Formaldehyde crosslinking captures a broader swath of endogenous complexes and is reversible, favoring discovery breadth in living cells; UV crosslinking favors direct RNA–protein contacts under harsher purification but at lower crosslink efficiency. Selecting the crosslink aligns with whether you prioritize complex-level discovery or directness of contact in your ChIRP-MS workflow.
ChIRP-MS typically uses 20–30 nt biotinylated DNA probes tiled across the RNA. Balanced GC content, avoidance of repeats/strong secondary structures, and odd/even probe pooling improve specificity. Odd/even captures that converge on the same proteins provide higher confidence that enrichment derives from the intended RNA rather than off-target hybridization.
Stringent washing (optimized salts/detergents and wash counts) is the primary handle to reduce sticky proteins and abundant non-specific complexes. Equally important are low-carryover elution and clean decrosslinking so peptides entering LC–MS/MS reflect bona fide RNA-associated proteins.
Label-free LFQ/DDA, DIA, or TMT multiplexing can each support ChIRP-MS cohorts; choose based on cohort size, desired depth, and tolerance for missing values or ratio compression.
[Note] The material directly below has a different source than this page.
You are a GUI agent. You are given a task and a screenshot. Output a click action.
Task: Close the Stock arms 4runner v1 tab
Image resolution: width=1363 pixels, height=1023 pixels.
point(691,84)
Discovery runs highlight fold changes versus controls; targeted follow-ups (e.g., PRM) can verify priority interactors.
Control-aware statistics (replicate-consistent enrichment and significance) separate signal from background. Wash stringency, clean decrosslinking, and conservative filtering reduce sticky carryover and elevate true positives.
| Deliverable | What it contains | How it's used next |
| Ranked interactor table | Protein IDs + enrichment metrics + significance | Prioritize validation and mechanism tests |
| QC summary | Replicate consistency + separation vs controls | Decide if results are publication-ready |
| Functional annotation | GO/Pathway + complex membership | Build a mechanism hypothesis |
| Candidate shortlists | Top interactors by score and biology | Design validation experiments |
A typical ChIRP-MS report connects QC, statistics, and biology in one decision-ready package.
For broader context and protein-centric follow-ups after an initial discovery shortlist, explore the Protein–RNA interaction analysis hub.
What is ChIRP-MS used for?
ChIRP-MS is used for RNA-binding protein discovery in living cells by capturing a specific RNA and identifying enriched associated proteins via LC–MS/MS; results are compared to matched controls to distinguish true interactors from background.
Does ChIRP-MS detect direct binders or whole complexes?
It can recover both: formaldehyde-based captures favor complex-level discovery, while UV-based approaches bias toward direct contacts; use CLIP on priority RBPs to obtain nucleotide-resolution binding sites.
What controls are needed for reliable ChIRP-MS results?
Include a non-targeting probe set and beads-only/input-aligned controls; add RNase perturbation when feasible to test RNA dependence; analyze biological replicates and apply enrichment/significance filters.
How is ChIRP-MS different from RNA pull-down?
ChIRP-MS profiles endogenous RNA–protein interactions inside cells with crosslinking and tiled antisense capture, whereas RNA pull-down emphasizes controlled in vitro enrichment that may not reflect native complexes.
What should I do after getting a list of candidate RNA-binding proteins?
Prioritize candidates by enrichment and biology, validate with targeted assays, and map binding sites using CLIP when nucleotide-level evidence is required.